[Items from a data source]

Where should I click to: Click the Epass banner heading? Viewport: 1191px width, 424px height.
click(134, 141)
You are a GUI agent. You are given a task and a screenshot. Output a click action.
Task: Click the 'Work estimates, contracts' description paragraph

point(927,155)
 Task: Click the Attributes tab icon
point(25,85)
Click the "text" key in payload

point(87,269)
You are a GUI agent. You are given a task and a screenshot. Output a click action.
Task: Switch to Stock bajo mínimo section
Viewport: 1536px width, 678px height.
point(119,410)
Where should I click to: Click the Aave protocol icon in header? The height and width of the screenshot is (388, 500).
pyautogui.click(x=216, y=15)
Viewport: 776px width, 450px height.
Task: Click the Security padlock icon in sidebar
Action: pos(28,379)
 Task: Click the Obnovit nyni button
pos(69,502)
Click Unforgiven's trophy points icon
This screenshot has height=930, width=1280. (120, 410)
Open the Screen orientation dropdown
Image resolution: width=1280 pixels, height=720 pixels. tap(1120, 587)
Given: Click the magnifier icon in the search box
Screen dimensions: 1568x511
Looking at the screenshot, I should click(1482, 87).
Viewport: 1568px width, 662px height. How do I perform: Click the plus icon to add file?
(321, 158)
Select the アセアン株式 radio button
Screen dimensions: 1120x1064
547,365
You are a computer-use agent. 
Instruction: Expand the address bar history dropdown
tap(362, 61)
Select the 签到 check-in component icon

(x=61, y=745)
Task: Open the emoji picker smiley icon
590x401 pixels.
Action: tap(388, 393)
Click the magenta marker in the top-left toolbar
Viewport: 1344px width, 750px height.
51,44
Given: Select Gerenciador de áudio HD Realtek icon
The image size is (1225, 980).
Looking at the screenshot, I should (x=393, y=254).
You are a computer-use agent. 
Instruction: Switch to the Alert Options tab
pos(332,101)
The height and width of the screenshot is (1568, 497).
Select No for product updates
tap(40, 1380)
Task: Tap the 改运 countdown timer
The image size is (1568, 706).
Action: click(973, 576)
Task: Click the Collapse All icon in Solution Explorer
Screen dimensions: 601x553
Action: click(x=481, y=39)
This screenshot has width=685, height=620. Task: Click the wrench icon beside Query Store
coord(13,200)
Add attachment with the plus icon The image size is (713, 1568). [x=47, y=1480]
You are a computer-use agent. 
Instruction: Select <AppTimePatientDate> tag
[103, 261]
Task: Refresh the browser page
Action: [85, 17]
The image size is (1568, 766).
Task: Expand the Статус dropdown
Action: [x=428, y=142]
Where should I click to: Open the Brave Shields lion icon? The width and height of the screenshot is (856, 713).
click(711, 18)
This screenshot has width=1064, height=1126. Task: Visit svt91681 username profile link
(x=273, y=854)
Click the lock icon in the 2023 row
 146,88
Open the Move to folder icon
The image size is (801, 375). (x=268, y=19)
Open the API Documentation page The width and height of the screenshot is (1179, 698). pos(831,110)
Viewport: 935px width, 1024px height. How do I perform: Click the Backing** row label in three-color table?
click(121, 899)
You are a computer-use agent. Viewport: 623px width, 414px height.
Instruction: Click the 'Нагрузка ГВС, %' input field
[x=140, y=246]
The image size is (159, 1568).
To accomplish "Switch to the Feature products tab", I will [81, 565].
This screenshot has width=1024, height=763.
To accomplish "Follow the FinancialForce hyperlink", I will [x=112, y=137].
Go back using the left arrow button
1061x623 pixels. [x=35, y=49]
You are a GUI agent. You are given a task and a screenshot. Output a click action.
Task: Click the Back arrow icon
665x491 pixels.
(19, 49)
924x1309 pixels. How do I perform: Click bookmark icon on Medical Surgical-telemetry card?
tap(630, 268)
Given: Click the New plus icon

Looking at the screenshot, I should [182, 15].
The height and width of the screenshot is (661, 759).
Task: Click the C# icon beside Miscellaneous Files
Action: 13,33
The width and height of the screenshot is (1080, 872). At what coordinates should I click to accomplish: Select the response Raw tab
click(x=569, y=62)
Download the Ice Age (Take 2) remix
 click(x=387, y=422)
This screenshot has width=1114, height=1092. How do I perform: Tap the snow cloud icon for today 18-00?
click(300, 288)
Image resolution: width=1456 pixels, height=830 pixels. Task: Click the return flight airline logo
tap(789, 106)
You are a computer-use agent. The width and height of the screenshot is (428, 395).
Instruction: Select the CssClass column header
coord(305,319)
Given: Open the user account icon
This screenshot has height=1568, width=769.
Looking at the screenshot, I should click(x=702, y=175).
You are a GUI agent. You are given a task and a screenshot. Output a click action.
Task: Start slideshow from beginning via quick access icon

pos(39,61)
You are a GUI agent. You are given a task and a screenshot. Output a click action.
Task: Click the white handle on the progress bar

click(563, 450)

- WHAT YOU SHOULD DO: Whenever "will" occurs in a line of the entries, copy that line.

- REPLY TO THE EXERCISE:
To accomplish "Switch to the Feature products tab", I will [81, 565].
To accomplish "Follow the FinancialForce hyperlink", I will [x=112, y=137].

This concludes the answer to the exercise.